* INFORMATION PROVIDED *
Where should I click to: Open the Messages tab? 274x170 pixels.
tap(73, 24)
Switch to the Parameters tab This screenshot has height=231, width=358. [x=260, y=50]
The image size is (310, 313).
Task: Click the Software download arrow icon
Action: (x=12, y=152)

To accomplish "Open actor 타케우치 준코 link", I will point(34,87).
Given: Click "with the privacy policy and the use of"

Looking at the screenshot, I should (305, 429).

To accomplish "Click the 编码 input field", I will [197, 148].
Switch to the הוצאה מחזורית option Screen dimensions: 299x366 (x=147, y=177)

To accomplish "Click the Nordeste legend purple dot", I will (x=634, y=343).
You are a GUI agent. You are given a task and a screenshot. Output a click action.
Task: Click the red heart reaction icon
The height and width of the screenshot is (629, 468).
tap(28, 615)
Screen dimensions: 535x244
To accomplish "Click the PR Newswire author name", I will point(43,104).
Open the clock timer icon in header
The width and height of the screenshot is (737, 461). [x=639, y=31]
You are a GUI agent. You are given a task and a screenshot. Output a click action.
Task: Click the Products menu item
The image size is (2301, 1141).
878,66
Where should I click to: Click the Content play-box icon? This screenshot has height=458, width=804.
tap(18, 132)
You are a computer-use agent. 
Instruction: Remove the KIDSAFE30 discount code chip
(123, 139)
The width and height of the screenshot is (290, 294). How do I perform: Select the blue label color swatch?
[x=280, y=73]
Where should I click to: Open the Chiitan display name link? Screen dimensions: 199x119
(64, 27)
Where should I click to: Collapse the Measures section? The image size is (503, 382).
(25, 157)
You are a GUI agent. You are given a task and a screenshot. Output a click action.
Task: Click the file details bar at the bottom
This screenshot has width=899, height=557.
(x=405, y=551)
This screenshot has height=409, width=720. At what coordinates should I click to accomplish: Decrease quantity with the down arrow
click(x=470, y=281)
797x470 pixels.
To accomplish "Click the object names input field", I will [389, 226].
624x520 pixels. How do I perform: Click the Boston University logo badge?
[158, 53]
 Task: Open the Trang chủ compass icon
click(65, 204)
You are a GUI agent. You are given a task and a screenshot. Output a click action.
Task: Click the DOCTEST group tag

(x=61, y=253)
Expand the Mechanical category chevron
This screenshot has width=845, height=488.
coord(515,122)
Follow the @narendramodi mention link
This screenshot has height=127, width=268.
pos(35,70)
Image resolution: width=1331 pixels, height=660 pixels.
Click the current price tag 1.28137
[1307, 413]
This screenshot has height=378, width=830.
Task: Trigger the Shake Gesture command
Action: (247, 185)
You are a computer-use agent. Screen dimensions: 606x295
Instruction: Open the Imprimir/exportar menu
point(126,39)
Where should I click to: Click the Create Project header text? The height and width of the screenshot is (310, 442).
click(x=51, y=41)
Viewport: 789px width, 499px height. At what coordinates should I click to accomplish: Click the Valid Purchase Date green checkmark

* TASK BRIEF *
Word for word, repeat each entry from the listing above.

* EXERCISE SOLUTION *
Where should I click to: Open the Messages tab? 274x170 pixels.
tap(73, 24)
Switch to the Parameters tab This screenshot has height=231, width=358. [x=260, y=50]
The image size is (310, 313).
Task: Click the Software download arrow icon
Action: (x=12, y=152)

To accomplish "Open actor 타케우치 준코 link", I will point(34,87).
Given: Click "with the privacy policy and the use of"

Looking at the screenshot, I should (305, 429).

To accomplish "Click the 编码 input field", I will [197, 148].
Switch to the הוצאה מחזורית option Screen dimensions: 299x366 (x=147, y=177)

To accomplish "Click the Nordeste legend purple dot", I will (x=634, y=343).
You are a GUI agent. You are given a task and a screenshot. Output a click action.
Task: Click the red heart reaction icon
The height and width of the screenshot is (629, 468).
tap(28, 615)
Screen dimensions: 535x244
To accomplish "Click the PR Newswire author name", I will point(43,104).
Open the clock timer icon in header
The width and height of the screenshot is (737, 461). [x=639, y=31]
You are a GUI agent. You are given a task and a screenshot. Output a click action.
Task: Click the Products menu item
The image size is (2301, 1141).
878,66
Where should I click to: Click the Content play-box icon? This screenshot has height=458, width=804.
tap(18, 132)
You are a computer-use agent. 
Instruction: Remove the KIDSAFE30 discount code chip
(123, 139)
The width and height of the screenshot is (290, 294). How do I perform: Select the blue label color swatch?
[x=280, y=73]
Where should I click to: Open the Chiitan display name link? Screen dimensions: 199x119
(64, 27)
Where should I click to: Collapse the Measures section? The image size is (503, 382).
(25, 157)
You are a GUI agent. You are given a task and a screenshot. Output a click action.
Task: Click the file details bar at the bottom
This screenshot has width=899, height=557.
(x=405, y=551)
This screenshot has height=409, width=720. At what coordinates should I click to accomplish: Decrease quantity with the down arrow
click(x=470, y=281)
797x470 pixels.
To accomplish "Click the object names input field", I will [389, 226].
624x520 pixels. How do I perform: Click the Boston University logo badge?
[158, 53]
 Task: Open the Trang chủ compass icon
click(65, 204)
You are a GUI agent. You are given a task and a screenshot. Output a click action.
Task: Click the DOCTEST group tag

(x=61, y=253)
Expand the Mechanical category chevron
This screenshot has width=845, height=488.
coord(515,122)
Follow the @narendramodi mention link
This screenshot has height=127, width=268.
pos(35,70)
Image resolution: width=1331 pixels, height=660 pixels.
Click the current price tag 1.28137
[1307, 413]
This screenshot has height=378, width=830.
Task: Trigger the Shake Gesture command
Action: (247, 185)
You are a computer-use agent. Screen dimensions: 606x295
Instruction: Open the Imprimir/exportar menu
point(126,39)
Where should I click to: Click the Create Project header text? The height and width of the screenshot is (310, 442).
click(x=51, y=41)
Viewport: 789px width, 499px height. At what coordinates should I click to accomplish: Click the Valid Purchase Date green checkmark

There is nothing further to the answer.